• **DATASET CONTENT**

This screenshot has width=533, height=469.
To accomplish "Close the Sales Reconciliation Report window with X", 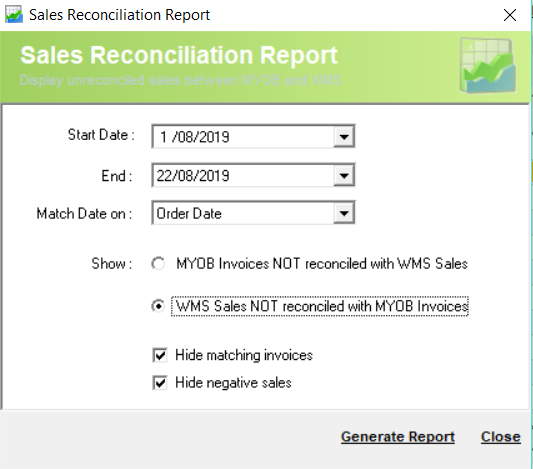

* * *

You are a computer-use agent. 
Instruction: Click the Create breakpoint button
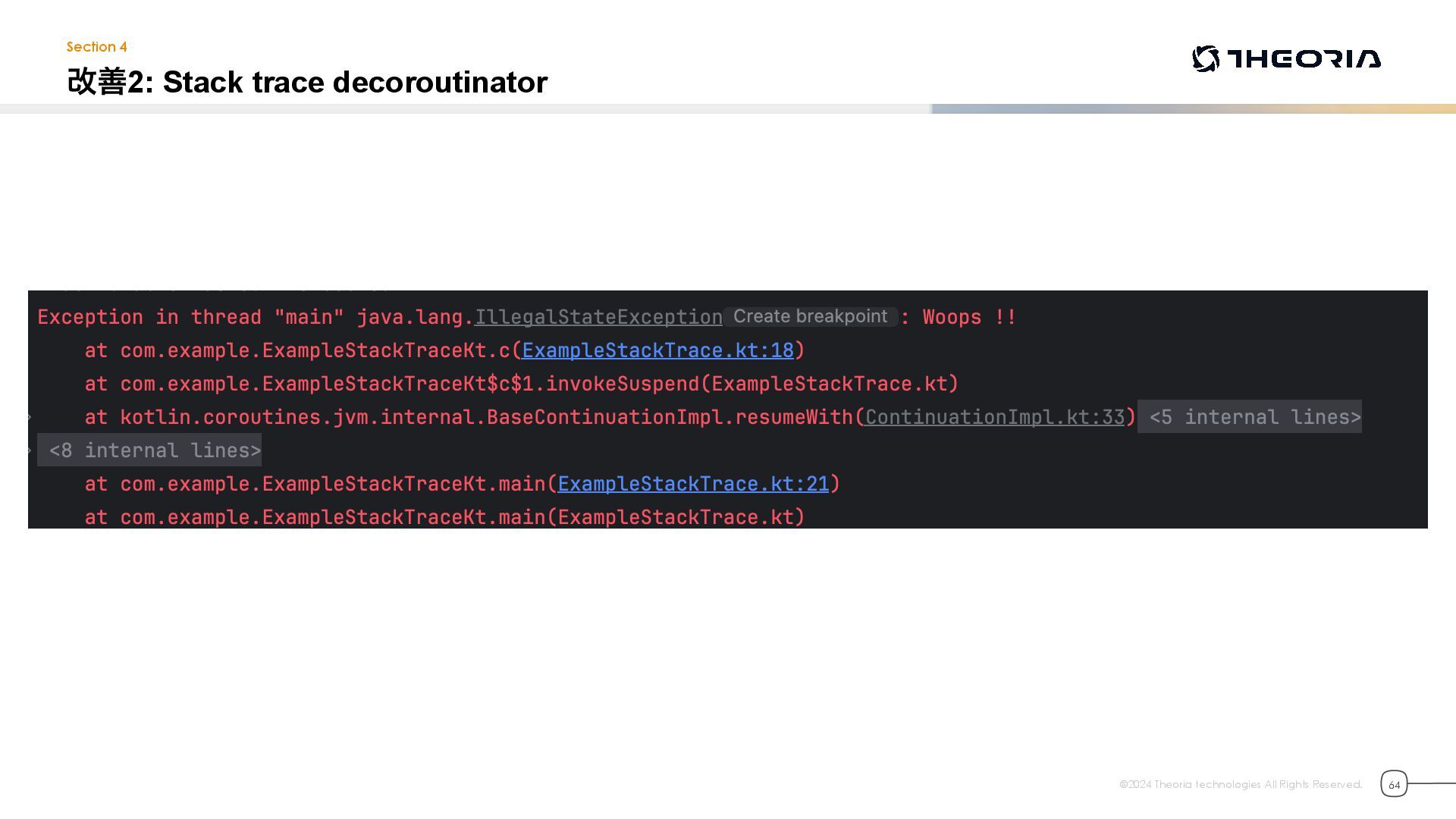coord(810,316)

• **EXERCISE DIRECTIONS**
From the lines above, copy out each one that contains the string "This".

• **WRITTEN RESPONSE**
This screenshot has width=533, height=469.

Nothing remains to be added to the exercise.